有了上面的依赖关系图后,就可以推导出整个项目的状态,也就是上一次执行makemigration时的项目状态,项目状态可以理解为项目里所有APP里的model状态。

# Set up autodetector
autodetector = MigrationAutodetector(
    loader.project_state(),
    ProjectState.from_apps(apps),
    questioner,
)

其中, loader.project_state()就是通过依赖关系图推导出的项目状态,而ProjectState.from_apps(apps)是通过app推导出的当前实时的项目状态,把这两个新旧状态传给MigrationAutodetector,由它来对比出差异。

class MigrationLoader(object):

    def project_state(self, nodes=None, at_end=True):
        """
        Returns a ProjectState object representing the most recent state
        that the migrations we loaded represent.

        See graph.make_state for the meaning of "nodes" and "at_end"
        """
        return self.graph.make_state(nodes=nodes, at_end=at_end, real_apps=list(self.unmigrated_apps))

在这个函数里,loader没做什么事情,只是通过依赖关系图graph.make_state来推导状态。

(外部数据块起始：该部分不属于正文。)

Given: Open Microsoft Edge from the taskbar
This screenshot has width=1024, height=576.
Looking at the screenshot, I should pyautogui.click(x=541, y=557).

class MigrationGraph(object):
    def make_state(self, nodes=None, at_end=True, real_apps=None):
        """
        Given a migration node or nodes, returns a complete ProjectState for it.
        If at_end is False, returns the state before the migration has run.
        If nodes is not provided, returns the overall most current project state.
        """
        if nodes is None:
            nodes = list(self.leaf_nodes())
        if len(nodes) == 0:
            return ProjectState()
        if not isinstance(nodes[0], tuple):
            nodes = [nodes]
        plan = []

        for node in nodes:
            for migration in self.forwards_plan(node):
                if migration not in plan:
                    if not at_end and migration in nodes:
                        continue
                    plan.append(migration)
        project_state = ProjectState(real_apps=real_apps)

        for node in plan:
            project_state = self.nodes[node].mutate_state(project_state, preserve=False)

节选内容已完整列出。